One of the tasks we took care of was rigging up a temporary sink and toilet in the basement, as all the existing water lines are being reworked in the house. I had demo-d the old metal sink in the kitchen, complete with avocado-colored metal cabinet and slanted cast-iron top and we drug it downstairs. He ran a cold-water-line in to the faucet and some pvc off the drain, out the back and around the cabinet to a big rusted up drain in the concrete slab. I insisted that he glue on a 22 degree elbow at the floor so that it would a. slow the run-off down and b. force the water to spiral into the cup-shaped opening in the floor. He gave the whole set-up his “Niagara test” by stopping the sink, filling it to the top, and then pulling the plug, we watched, two grown men, with great pleasure as the water ran out of the sink, down and out into a perfect spiral, curling over itself in hurried abandon, washing over the sides and finally down the drain. I have no idea why this is so pleasing to me. I have shown it to Darin and Judson, pretty much anyone who has come by. Most everybody agrees it is one of the best things currently going on in that house.

That afternoon he finished with me and I got back upstairs to the dining room and my hardware. I had just gotten my wits back on the subject when he came through, singing, and stopped dead in his tracks.

“Clay. Come down off that ladder for a second.” He was staring at a place next to me where the wall intersected with the ceiling.

“What? Are you having a stroke or something?” I asked.

“Look up at that crack up there.
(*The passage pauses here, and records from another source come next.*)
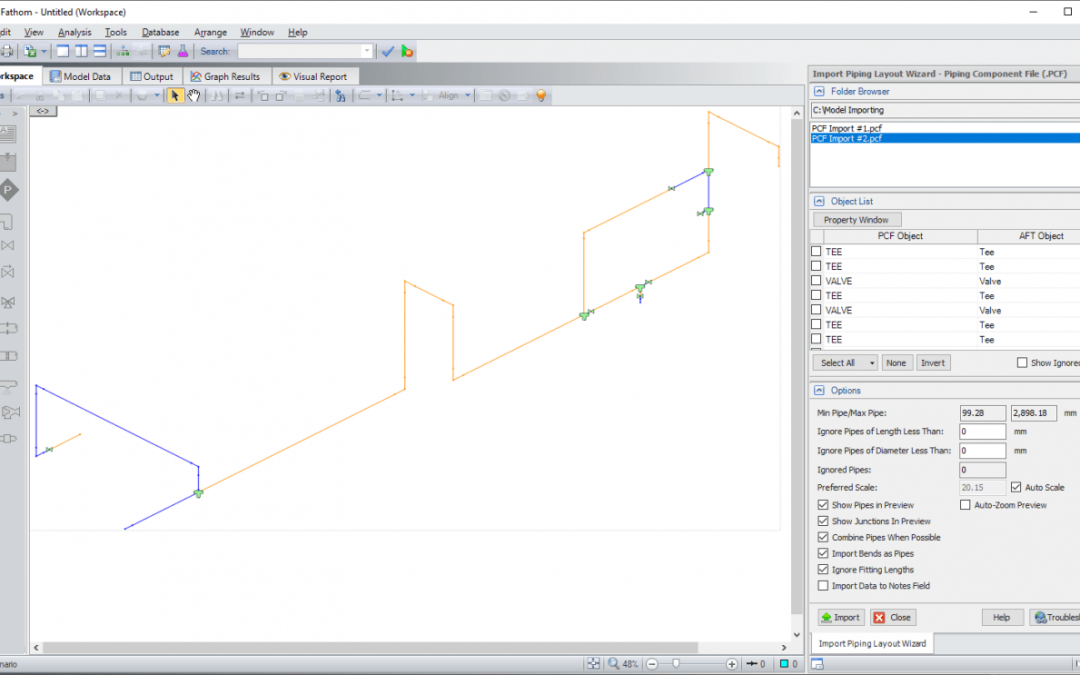The width and height of the screenshot is (1080, 675).
Task: Click the purple flask icon in toolbar
Action: 183,51
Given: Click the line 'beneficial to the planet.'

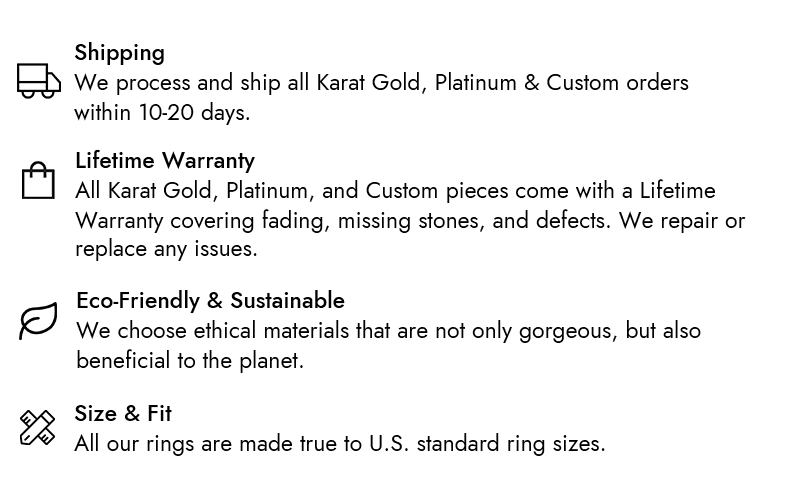Looking at the screenshot, I should click(x=189, y=360).
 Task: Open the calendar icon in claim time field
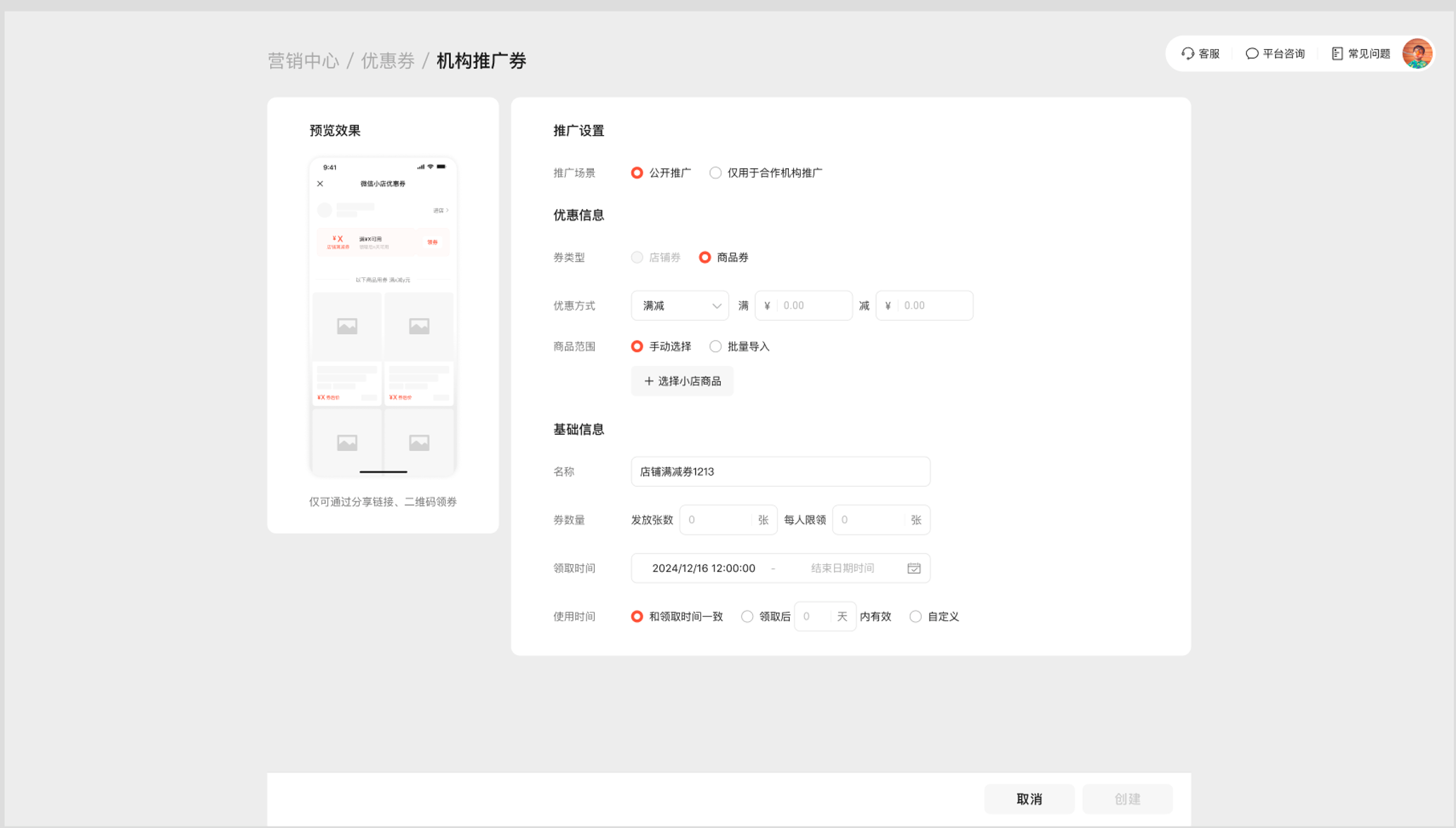tap(913, 568)

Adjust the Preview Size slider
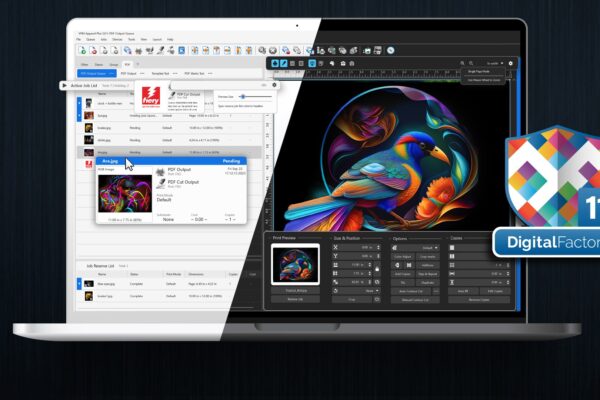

You see it?”

“Yeah, I see it.” There was a small area where the plaster had chipped off revealing a triangular shaped piece of scratch coat.

“Don’t that look like Scooby Doo?”

“What?” I hollered, “Are you high?”

“I don’t know, maybe I am, I mean, isn’t that, doesn’t that look like his neck?”

I stared. I stared at it for two days after he left. “Ronnie, I don’t see it.”

Later that day he told me about a clear toilet he’d seen in a trade catalogue with an aquarium built into the tank.

“Dude you are fucking with me today!” I told him.

“No I swear! I mean I think I saw one. Shit, now I don’t know. Let me go ask Scooby Doo.”

“Gah!” I said, and walked out of the room.

That night I went hunting on the web and sure enough, found the aquarium toilet. Complete with fish.

Two days later I apologized to Ronnie Grey for not believing him, and would be honored if one day he would one day install a fish-tank toilet in my house. He said he’d love the opportunity. Darin has since informed me that “Ronnie Grey tells no lies” and I know this to be one of the life’s great truths. That very same day, as the descending sun refracted in through the ancient warbled glass of the large windows in the front greeting room, a single ray lit upon the crack at the ceiling. I saw the big mouth opened for the great happy tongue to spill out, the pointed ears folded forward, and suddenly Scooby Doo was there, smiling down at me.